Collect each line of the records containing the string "will".

------------

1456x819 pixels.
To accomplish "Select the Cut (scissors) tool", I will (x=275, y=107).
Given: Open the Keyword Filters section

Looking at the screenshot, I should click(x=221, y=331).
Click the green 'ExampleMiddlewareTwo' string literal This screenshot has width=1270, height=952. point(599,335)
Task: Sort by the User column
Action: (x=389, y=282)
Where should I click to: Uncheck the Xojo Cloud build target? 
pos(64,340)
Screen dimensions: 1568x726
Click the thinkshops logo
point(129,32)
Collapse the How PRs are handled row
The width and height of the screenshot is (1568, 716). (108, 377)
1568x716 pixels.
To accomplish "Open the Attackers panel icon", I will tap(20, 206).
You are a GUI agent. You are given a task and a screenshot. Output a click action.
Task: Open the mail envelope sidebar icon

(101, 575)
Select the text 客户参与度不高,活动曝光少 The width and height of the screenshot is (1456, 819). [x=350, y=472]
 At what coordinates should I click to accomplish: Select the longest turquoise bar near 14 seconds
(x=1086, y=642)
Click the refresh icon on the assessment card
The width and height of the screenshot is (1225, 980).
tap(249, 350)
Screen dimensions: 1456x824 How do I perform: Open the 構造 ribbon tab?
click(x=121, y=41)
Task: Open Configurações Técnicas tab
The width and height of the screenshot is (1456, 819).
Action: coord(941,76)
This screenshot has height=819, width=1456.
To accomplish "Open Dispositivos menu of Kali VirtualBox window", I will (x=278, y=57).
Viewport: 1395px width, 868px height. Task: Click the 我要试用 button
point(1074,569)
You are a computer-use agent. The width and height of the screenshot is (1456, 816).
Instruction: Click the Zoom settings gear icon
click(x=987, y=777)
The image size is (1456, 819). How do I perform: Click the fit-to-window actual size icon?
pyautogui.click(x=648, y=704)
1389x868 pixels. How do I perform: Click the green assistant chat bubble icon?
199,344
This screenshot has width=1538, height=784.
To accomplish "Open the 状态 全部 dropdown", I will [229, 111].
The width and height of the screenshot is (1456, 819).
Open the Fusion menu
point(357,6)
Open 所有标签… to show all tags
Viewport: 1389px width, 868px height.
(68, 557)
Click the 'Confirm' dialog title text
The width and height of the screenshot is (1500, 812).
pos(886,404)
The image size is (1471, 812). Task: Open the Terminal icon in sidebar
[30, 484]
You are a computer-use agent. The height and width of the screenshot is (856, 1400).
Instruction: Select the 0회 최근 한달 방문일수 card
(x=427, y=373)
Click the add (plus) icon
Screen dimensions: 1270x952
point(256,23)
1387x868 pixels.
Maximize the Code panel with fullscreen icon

------------

» **OUTPUT OF THE TASK**
To accomplish "Select the Cut (scissors) tool", I will (x=275, y=107).
To accomplish "Open the Attackers panel icon", I will tap(20, 206).
To accomplish "Open Dispositivos menu of Kali VirtualBox window", I will (x=278, y=57).
To accomplish "Open the 状态 全部 dropdown", I will [229, 111].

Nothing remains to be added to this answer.